Compromisamendement in het belang van een akkoord met Raad en Commissie in eerste lezing.

Amendement 19

ARTIKEL 6, PUNT B
Artikel 15, lid 2, letter g) (Verordening (EG) nr. 1406/2002)

"g) Hij dient uiterlijk op 31 januari van elk jaar bij de Commissie en de raad van bestuur een verslag in over de financiële uitvoering van het gedetailleerde plan van de activiteiten van het Agentschap op het gebied van de paraatheid voor en bestrijding van verontreiniging en geeft een actueel overzicht van alle in het kader van dit plan gefinancierde activiteiten."

"g) Hij dient uiterlijk op 31 januari van elk jaar bij de Commissie en de raad van bestuur een verslag in over de financiële uitvoering van het gedetailleerde plan van de activiteiten van het Agentschap op het gebied van de paraatheid voor en bestrijding van verontreiniging en geeft een actueel overzicht van alle in het kader van dit plan gefinancierde activiteiten.
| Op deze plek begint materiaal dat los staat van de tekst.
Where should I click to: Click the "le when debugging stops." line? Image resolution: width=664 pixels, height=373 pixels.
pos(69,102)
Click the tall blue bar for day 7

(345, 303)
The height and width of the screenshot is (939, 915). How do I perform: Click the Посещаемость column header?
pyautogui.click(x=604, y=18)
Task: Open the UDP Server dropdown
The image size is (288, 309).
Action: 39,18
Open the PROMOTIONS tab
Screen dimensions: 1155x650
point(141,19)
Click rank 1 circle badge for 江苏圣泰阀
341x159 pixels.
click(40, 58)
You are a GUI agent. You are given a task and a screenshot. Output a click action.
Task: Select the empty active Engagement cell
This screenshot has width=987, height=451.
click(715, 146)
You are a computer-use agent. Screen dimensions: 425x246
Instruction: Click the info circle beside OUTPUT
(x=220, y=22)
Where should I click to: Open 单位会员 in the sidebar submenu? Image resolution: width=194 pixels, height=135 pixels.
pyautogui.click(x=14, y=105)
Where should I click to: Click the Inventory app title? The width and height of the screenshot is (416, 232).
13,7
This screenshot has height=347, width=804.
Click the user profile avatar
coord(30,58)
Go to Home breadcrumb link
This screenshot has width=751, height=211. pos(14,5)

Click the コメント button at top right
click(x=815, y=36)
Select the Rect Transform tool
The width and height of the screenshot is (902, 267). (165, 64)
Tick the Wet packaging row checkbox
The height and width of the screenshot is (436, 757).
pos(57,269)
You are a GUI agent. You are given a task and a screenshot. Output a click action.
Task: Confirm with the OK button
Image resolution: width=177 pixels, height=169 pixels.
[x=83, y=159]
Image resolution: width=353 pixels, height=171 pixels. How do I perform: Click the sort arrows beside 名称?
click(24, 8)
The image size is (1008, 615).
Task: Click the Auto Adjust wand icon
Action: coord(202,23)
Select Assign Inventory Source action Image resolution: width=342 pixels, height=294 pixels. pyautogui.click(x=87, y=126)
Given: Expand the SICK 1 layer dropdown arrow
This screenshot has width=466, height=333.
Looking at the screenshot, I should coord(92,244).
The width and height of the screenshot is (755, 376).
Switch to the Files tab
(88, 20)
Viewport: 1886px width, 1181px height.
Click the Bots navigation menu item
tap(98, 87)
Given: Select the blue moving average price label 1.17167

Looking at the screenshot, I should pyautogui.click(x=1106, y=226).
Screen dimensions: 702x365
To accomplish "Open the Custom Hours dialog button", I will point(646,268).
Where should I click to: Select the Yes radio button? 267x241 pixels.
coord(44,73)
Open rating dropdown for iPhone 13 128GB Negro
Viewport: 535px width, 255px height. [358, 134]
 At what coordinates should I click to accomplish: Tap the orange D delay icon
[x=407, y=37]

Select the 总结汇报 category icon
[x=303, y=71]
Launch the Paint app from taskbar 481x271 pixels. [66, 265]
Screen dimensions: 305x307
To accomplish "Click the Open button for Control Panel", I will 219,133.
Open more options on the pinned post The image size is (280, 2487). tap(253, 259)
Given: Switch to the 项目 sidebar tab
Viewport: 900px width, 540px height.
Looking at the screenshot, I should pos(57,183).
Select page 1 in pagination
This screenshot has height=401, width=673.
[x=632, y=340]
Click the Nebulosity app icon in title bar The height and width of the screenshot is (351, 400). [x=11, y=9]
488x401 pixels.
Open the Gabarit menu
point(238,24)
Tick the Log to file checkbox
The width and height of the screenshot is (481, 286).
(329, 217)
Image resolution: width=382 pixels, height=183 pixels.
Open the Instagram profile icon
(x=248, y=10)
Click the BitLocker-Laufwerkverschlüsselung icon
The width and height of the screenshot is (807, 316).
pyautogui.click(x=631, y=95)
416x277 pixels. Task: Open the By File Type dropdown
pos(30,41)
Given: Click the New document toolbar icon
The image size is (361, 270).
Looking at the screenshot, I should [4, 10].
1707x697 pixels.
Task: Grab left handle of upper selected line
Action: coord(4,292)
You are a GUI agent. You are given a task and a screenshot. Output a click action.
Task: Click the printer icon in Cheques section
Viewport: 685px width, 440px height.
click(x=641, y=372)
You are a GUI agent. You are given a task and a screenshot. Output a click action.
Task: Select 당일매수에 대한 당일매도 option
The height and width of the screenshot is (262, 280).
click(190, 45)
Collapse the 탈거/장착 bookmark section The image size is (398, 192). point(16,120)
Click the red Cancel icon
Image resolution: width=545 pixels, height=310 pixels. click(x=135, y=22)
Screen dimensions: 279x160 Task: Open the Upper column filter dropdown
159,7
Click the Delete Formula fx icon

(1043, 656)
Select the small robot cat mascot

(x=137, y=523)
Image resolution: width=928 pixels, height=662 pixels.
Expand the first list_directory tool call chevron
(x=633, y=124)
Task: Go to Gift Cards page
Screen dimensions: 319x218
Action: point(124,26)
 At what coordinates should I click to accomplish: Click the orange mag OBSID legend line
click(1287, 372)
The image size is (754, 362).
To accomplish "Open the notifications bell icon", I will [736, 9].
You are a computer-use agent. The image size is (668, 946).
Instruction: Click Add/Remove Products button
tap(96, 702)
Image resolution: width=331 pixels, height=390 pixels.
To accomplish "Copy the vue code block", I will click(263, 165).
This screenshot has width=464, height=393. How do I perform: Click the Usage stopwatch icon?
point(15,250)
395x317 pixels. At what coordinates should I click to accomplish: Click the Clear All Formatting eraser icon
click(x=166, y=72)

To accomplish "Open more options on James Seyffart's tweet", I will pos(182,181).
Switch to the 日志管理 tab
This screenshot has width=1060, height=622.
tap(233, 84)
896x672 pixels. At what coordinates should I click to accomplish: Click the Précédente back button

De Commissie legt op haar beurt dit verslag voor aan het Europees Parlement voor informatie- en controledoeleinden en, ter informatie, aan het comité dat opgericht is bij artikel 4 van Beschikking nr. 2850/2000/EG van het Europees Parlement en de Raad van 20 december 2000 houdende instelling van een communautair kader voor samenwerking op het gebied van door ongevallen veroorzaakte of opzettelijke verontreiniging van de zee1, en het comité als bedoeld in artikel 9 van Beschikking 2001/792/EG, Euratom van 23 oktober 2001 tot vaststelling van een communautair mechanisme ter vergemakkelijking van versterkte samenwerking bij bijstandsinterventies in het kader van civiele bescherming2."

_____________

1 PB L 332 van 28.2.2000, blz. 1. Beschikking gewijzigd bij Beschikking nr. 787/2004/EG (PB L 138 van 30.4.2004, blz. 12).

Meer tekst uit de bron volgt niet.